PROMPT:
Rewrite every one of the records below with "GUI agent" replaced by "interface agent" and everything else unchanged. Leave the pictures out of your answer.

RECORDS FOR THE EXERCISE:
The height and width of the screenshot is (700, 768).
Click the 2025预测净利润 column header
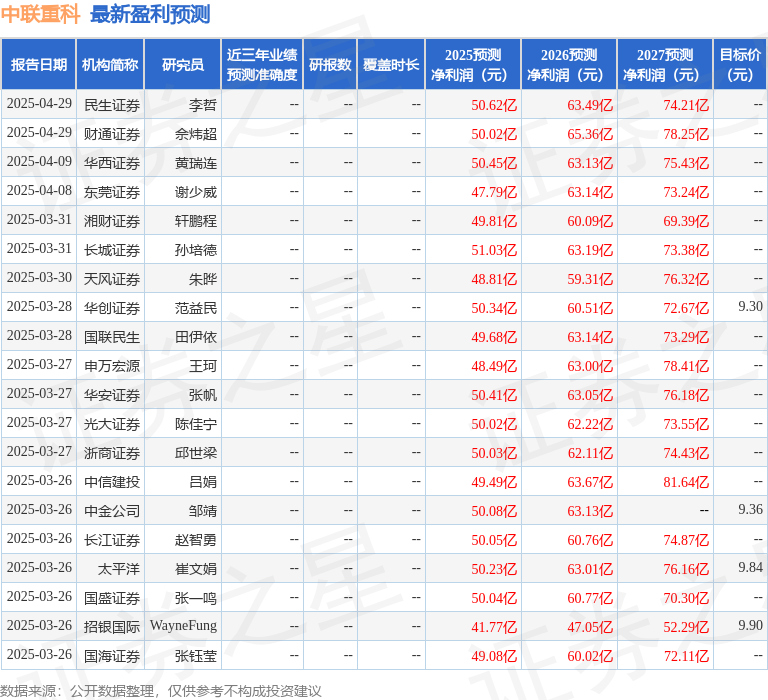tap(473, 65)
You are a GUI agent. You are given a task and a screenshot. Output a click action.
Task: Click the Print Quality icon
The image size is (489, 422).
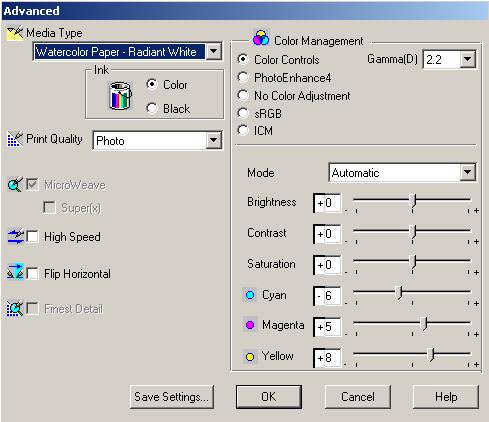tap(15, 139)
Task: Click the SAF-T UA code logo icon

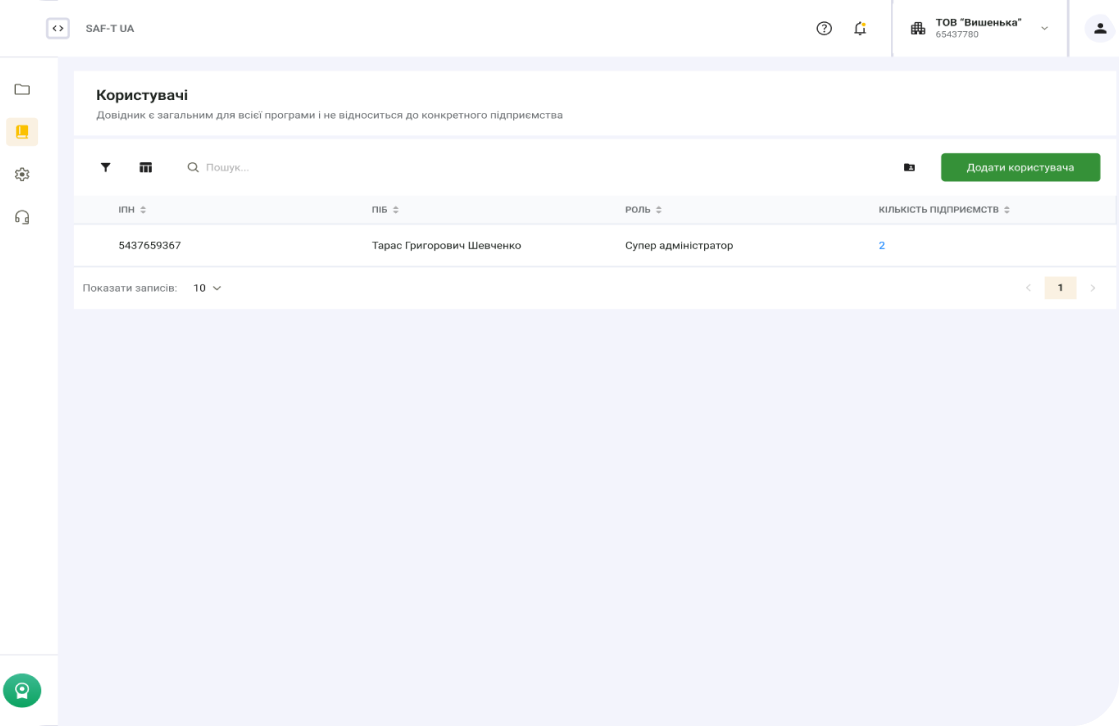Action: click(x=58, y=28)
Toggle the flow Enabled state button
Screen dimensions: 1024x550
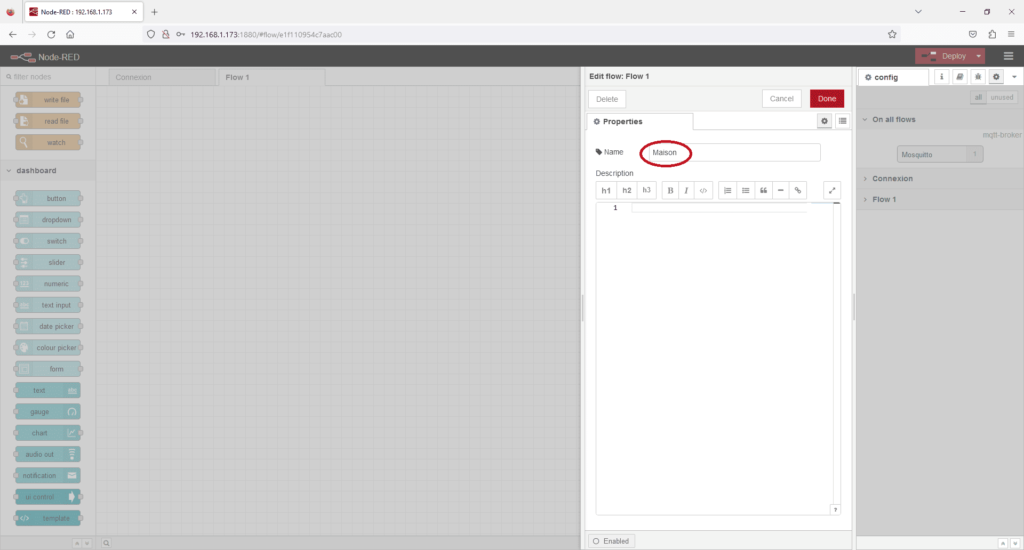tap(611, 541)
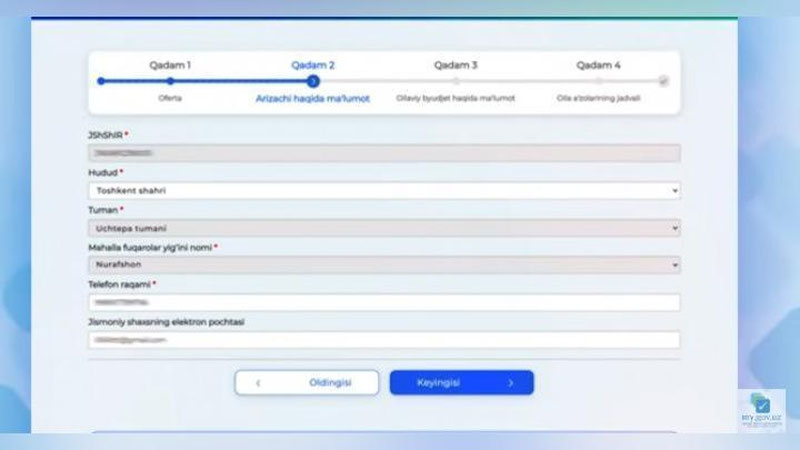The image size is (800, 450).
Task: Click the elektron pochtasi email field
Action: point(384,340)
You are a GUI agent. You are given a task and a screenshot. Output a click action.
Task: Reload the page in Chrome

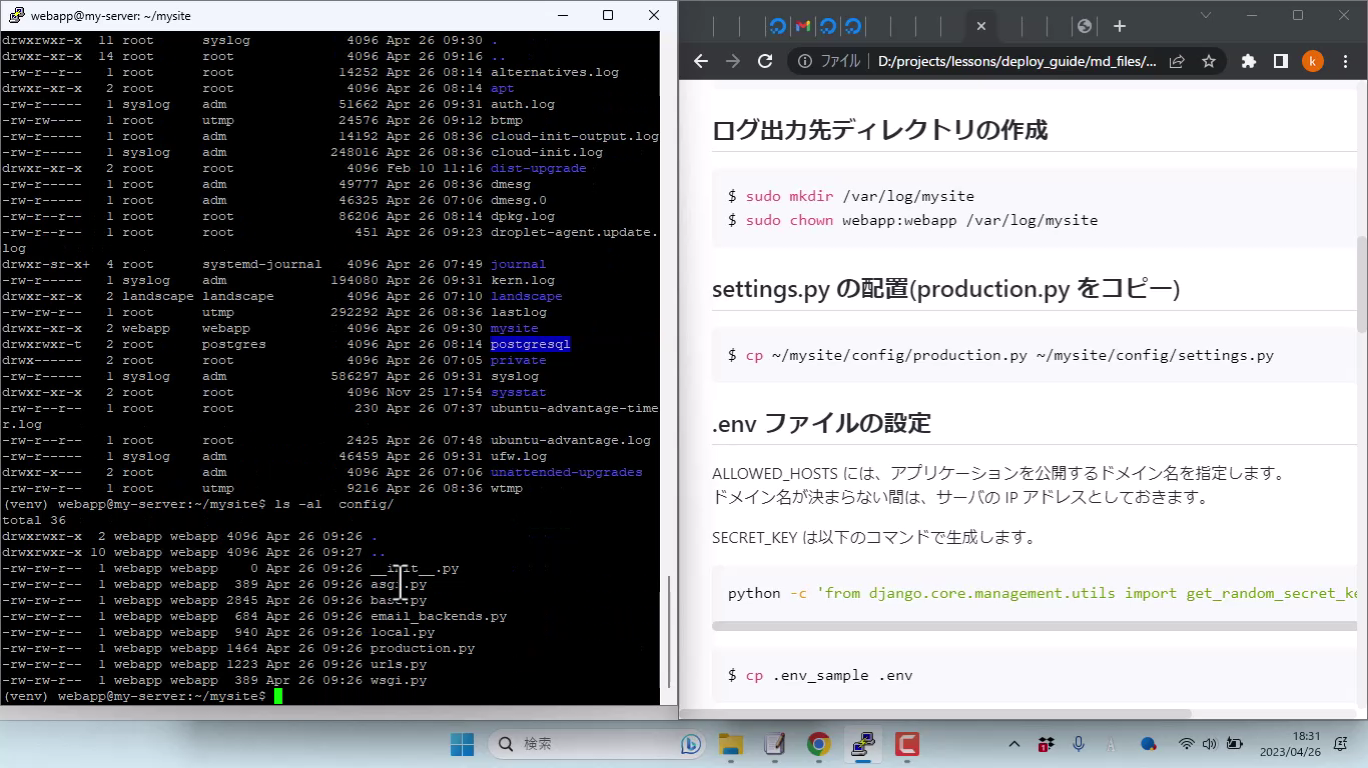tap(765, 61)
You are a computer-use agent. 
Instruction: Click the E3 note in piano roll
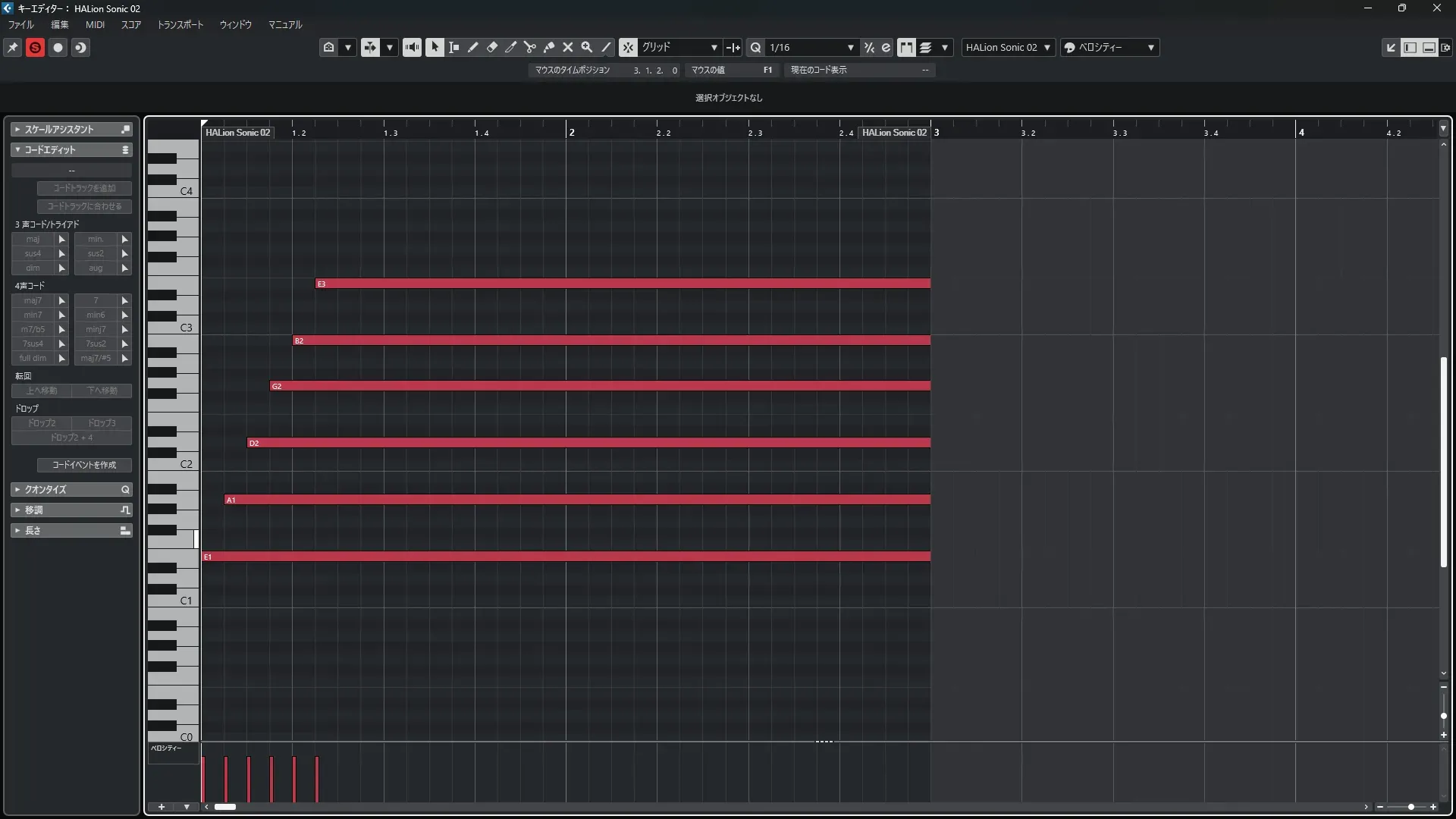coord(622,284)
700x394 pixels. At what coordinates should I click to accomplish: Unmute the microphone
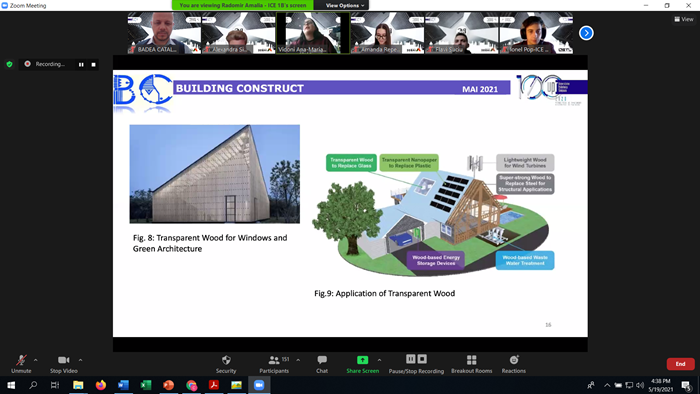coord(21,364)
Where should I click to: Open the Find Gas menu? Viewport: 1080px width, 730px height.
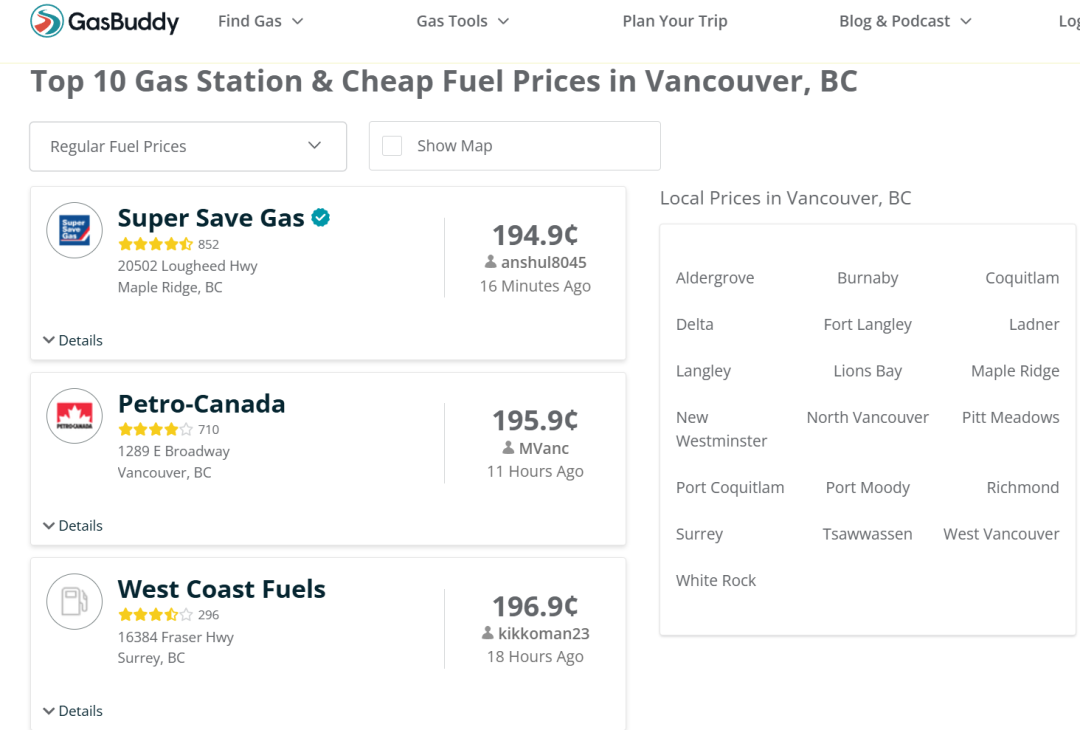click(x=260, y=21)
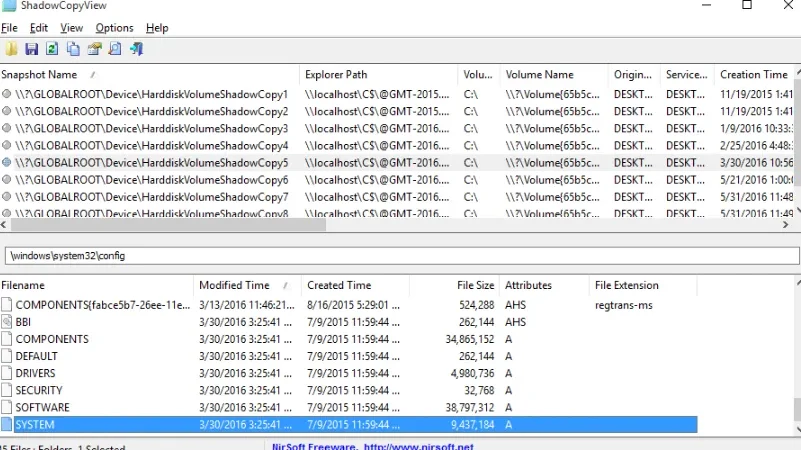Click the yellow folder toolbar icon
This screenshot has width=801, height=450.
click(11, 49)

EXERCISE RESULT:
The height and width of the screenshot is (700, 768).
Click the 2025预测净利润 column header
tap(473, 65)
You are a interface agent. You are given a task and a screenshot. Output a click action.
Task: Click the Print Quality icon
The image size is (489, 422).
tap(15, 139)
Task: Click the SAF-T UA code logo icon

Action: click(x=58, y=28)
Toggle the flow Enabled state button
Screen dimensions: 1024x550
tap(611, 541)
The image size is (800, 450).
Task: Click the elektron pochtasi email field
Action: point(384,340)
You are a interface agent. You are given a task and a screenshot. Output a click action.
Task: Reload the page in Chrome

tap(765, 61)
You are a computer-use agent. 
Instruction: Click the E3 note in piano roll
coord(622,284)
700x394 pixels. At what coordinates should I click to accomplish: Unmute the microphone
coord(21,364)
Where should I click to: Open the Find Gas menu? Viewport: 1080px width, 730px height.
click(x=260, y=21)
Click the yellow folder toolbar icon
This screenshot has width=801, height=450.
click(11, 49)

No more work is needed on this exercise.